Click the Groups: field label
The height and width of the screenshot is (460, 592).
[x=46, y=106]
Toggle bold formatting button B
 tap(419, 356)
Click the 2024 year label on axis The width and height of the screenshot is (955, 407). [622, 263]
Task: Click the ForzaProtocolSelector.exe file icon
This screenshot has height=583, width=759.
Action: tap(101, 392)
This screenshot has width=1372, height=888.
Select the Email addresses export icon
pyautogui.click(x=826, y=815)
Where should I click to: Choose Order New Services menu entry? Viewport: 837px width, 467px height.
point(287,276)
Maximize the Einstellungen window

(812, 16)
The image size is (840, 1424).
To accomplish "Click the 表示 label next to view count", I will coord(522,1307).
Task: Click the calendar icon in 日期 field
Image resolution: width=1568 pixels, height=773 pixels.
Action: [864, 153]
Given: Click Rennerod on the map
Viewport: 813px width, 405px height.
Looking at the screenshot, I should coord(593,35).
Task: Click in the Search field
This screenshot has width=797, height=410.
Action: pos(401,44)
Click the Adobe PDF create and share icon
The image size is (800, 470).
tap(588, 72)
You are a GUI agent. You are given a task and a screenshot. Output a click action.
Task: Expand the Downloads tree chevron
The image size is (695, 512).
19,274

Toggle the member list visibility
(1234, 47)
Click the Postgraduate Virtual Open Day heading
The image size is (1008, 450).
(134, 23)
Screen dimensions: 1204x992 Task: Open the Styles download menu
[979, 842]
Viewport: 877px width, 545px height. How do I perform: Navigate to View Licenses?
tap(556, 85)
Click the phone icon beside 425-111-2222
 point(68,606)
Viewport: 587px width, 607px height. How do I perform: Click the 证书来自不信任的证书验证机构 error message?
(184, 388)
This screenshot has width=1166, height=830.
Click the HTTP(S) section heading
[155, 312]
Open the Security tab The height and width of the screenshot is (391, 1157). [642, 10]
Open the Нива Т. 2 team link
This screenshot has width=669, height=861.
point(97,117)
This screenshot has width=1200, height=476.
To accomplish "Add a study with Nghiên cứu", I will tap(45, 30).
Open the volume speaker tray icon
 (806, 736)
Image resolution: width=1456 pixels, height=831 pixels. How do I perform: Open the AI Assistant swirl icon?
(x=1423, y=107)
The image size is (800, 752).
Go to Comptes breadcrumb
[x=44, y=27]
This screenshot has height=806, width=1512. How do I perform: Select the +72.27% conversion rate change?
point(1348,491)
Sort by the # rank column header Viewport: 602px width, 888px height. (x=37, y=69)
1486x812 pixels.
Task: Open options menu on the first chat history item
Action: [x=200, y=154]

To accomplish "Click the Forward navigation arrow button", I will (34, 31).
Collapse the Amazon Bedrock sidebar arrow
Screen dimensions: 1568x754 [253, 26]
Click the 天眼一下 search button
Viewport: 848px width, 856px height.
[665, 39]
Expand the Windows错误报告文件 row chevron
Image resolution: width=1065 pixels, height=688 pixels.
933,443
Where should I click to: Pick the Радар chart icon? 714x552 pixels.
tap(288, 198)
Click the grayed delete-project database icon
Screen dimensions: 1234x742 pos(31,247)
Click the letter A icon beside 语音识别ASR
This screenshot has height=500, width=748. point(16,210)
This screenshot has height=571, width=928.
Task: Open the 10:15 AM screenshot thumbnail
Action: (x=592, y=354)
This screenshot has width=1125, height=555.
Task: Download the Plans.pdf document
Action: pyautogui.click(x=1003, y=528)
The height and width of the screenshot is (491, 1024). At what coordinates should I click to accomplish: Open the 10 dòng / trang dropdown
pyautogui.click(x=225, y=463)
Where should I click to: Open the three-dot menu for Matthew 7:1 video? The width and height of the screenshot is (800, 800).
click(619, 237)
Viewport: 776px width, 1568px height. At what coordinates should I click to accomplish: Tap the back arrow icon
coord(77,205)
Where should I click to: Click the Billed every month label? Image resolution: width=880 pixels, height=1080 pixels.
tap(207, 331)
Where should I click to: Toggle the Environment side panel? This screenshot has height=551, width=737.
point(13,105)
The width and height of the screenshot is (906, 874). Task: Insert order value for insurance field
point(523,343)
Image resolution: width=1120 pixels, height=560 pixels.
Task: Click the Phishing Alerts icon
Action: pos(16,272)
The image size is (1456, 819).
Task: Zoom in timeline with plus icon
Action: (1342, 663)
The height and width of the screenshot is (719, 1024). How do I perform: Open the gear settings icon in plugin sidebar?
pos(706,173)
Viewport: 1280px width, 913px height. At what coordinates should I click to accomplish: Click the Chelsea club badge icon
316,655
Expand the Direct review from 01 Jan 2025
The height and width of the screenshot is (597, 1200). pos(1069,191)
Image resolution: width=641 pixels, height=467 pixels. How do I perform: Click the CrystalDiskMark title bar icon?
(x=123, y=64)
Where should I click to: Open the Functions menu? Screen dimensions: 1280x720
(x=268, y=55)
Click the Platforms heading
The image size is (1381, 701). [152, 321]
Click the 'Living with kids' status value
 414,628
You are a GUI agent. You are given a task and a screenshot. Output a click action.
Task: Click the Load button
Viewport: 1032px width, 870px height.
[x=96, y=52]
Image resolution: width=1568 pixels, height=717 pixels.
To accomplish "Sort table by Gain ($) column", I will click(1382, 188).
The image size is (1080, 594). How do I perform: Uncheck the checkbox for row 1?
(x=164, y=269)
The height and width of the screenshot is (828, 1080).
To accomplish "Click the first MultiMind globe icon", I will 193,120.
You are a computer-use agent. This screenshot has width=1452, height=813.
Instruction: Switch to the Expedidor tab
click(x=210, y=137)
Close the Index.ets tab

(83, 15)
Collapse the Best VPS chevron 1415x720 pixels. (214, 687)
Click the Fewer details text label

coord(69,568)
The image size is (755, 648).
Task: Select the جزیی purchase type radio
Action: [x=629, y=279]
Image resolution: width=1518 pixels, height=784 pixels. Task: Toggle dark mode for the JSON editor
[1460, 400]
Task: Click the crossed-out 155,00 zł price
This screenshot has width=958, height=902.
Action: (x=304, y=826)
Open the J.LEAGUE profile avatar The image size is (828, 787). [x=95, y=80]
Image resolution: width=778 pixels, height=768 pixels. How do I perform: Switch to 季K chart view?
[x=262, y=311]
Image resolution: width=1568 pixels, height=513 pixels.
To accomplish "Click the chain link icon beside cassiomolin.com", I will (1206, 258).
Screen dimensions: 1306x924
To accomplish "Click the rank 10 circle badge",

#### Problem statement
Rewrite all of the entries above, replacing every instance of "Viewport" with "Window" and changing nothing else.

#### Full response
Click the Groups: field label
The height and width of the screenshot is (460, 592).
[x=46, y=106]
Toggle bold formatting button B
 tap(419, 356)
Click the 2024 year label on axis The width and height of the screenshot is (955, 407). [622, 263]
Task: Click the ForzaProtocolSelector.exe file icon
This screenshot has height=583, width=759.
Action: tap(101, 392)
This screenshot has width=1372, height=888.
Select the Email addresses export icon
pyautogui.click(x=826, y=815)
Where should I click to: Choose Order New Services menu entry? Window: 837px width, 467px height.
point(287,276)
Maximize the Einstellungen window

(812, 16)
The image size is (840, 1424).
To accomplish "Click the 表示 label next to view count", I will coord(522,1307).
Task: Click the calendar icon in 日期 field
Image resolution: width=1568 pixels, height=773 pixels.
Action: [864, 153]
Given: Click Rennerod on the map
Window: 813px width, 405px height.
Looking at the screenshot, I should coord(593,35).
Task: Click in the Search field
This screenshot has width=797, height=410.
Action: pos(401,44)
Click the Adobe PDF create and share icon
The image size is (800, 470).
tap(588, 72)
You are a GUI agent. You are given a task and a screenshot. Output a click action.
Task: Expand the Downloads tree chevron
The image size is (695, 512).
19,274

Toggle the member list visibility
(1234, 47)
Click the Postgraduate Virtual Open Day heading
The image size is (1008, 450).
(134, 23)
Screen dimensions: 1204x992 Task: Open the Styles download menu
[979, 842]
Window: 877px width, 545px height. How do I perform: Navigate to View Licenses?
tap(556, 85)
Click the phone icon beside 425-111-2222
 point(68,606)
Window: 587px width, 607px height. How do I perform: Click the 证书来自不信任的证书验证机构 error message?
(184, 388)
This screenshot has width=1166, height=830.
Click the HTTP(S) section heading
[155, 312]
Open the Security tab The height and width of the screenshot is (391, 1157). [642, 10]
Open the Нива Т. 2 team link
This screenshot has width=669, height=861.
point(97,117)
This screenshot has width=1200, height=476.
To accomplish "Add a study with Nghiên cứu", I will tap(45, 30).
Open the volume speaker tray icon
 (806, 736)
Image resolution: width=1456 pixels, height=831 pixels. How do I perform: Open the AI Assistant swirl icon?
(x=1423, y=107)
The image size is (800, 752).
Go to Comptes breadcrumb
[x=44, y=27]
This screenshot has height=806, width=1512. How do I perform: Select the +72.27% conversion rate change?
point(1348,491)
Sort by the # rank column header Window: 602px width, 888px height. (x=37, y=69)
1486x812 pixels.
Task: Open options menu on the first chat history item
Action: [x=200, y=154]

To accomplish "Click the Forward navigation arrow button", I will (34, 31).
Collapse the Amazon Bedrock sidebar arrow
Screen dimensions: 1568x754 [253, 26]
Click the 天眼一下 search button
Window: 848px width, 856px height.
[665, 39]
Expand the Windows错误报告文件 row chevron
Image resolution: width=1065 pixels, height=688 pixels.
933,443
Where should I click to: Pick the Радар chart icon? 714x552 pixels.
tap(288, 198)
Click the grayed delete-project database icon
Screen dimensions: 1234x742 pos(31,247)
Click the letter A icon beside 语音识别ASR
This screenshot has height=500, width=748. point(16,210)
This screenshot has height=571, width=928.
Task: Open the 10:15 AM screenshot thumbnail
Action: (x=592, y=354)
This screenshot has width=1125, height=555.
Task: Download the Plans.pdf document
Action: pyautogui.click(x=1003, y=528)
The height and width of the screenshot is (491, 1024). At what coordinates should I click to accomplish: Open the 10 dòng / trang dropdown
pyautogui.click(x=225, y=463)
Where should I click to: Open the three-dot menu for Matthew 7:1 video? The width and height of the screenshot is (800, 800).
click(619, 237)
Window: 776px width, 1568px height. At what coordinates should I click to accomplish: Tap the back arrow icon
coord(77,205)
Where should I click to: Click the Billed every month label? Image resolution: width=880 pixels, height=1080 pixels.
tap(207, 331)
Where should I click to: Toggle the Environment side panel? This screenshot has height=551, width=737.
point(13,105)
The width and height of the screenshot is (906, 874). Task: Insert order value for insurance field
point(523,343)
Image resolution: width=1120 pixels, height=560 pixels.
Task: Click the Phishing Alerts icon
Action: pos(16,272)
The image size is (1456, 819).
Task: Zoom in timeline with plus icon
Action: (1342, 663)
The height and width of the screenshot is (719, 1024). How do I perform: Open the gear settings icon in plugin sidebar?
pos(706,173)
Window: 1280px width, 913px height. At what coordinates should I click to accomplish: Click the Chelsea club badge icon
316,655
Expand the Direct review from 01 Jan 2025
The height and width of the screenshot is (597, 1200). pos(1069,191)
Image resolution: width=641 pixels, height=467 pixels. How do I perform: Click the CrystalDiskMark title bar icon?
(x=123, y=64)
Where should I click to: Open the Functions menu? Screen dimensions: 1280x720
(x=268, y=55)
Click the Platforms heading
The image size is (1381, 701). [152, 321]
Click the 'Living with kids' status value
 414,628
You are a GUI agent. You are given a task and a screenshot. Output a click action.
Task: Click the Load button
Window: 1032px width, 870px height.
[x=96, y=52]
Image resolution: width=1568 pixels, height=717 pixels.
To accomplish "Sort table by Gain ($) column", I will click(1382, 188).
The image size is (1080, 594). How do I perform: Uncheck the checkbox for row 1?
(x=164, y=269)
The height and width of the screenshot is (828, 1080).
To accomplish "Click the first MultiMind globe icon", I will 193,120.
You are a computer-use agent. This screenshot has width=1452, height=813.
Instruction: Switch to the Expedidor tab
click(x=210, y=137)
Close the Index.ets tab

(83, 15)
Collapse the Best VPS chevron 1415x720 pixels. (214, 687)
Click the Fewer details text label

coord(69,568)
The image size is (755, 648).
Task: Select the جزیی purchase type radio
Action: [x=629, y=279]
Image resolution: width=1518 pixels, height=784 pixels. Task: Toggle dark mode for the JSON editor
[1460, 400]
Task: Click the crossed-out 155,00 zł price
This screenshot has width=958, height=902.
Action: (x=304, y=826)
Open the J.LEAGUE profile avatar The image size is (828, 787). [x=95, y=80]
Image resolution: width=778 pixels, height=768 pixels. How do I perform: Switch to 季K chart view?
[x=262, y=311]
Image resolution: width=1568 pixels, height=513 pixels.
To accomplish "Click the chain link icon beside cassiomolin.com", I will (1206, 258).
Screen dimensions: 1306x924
To accomplish "Click the rank 10 circle badge",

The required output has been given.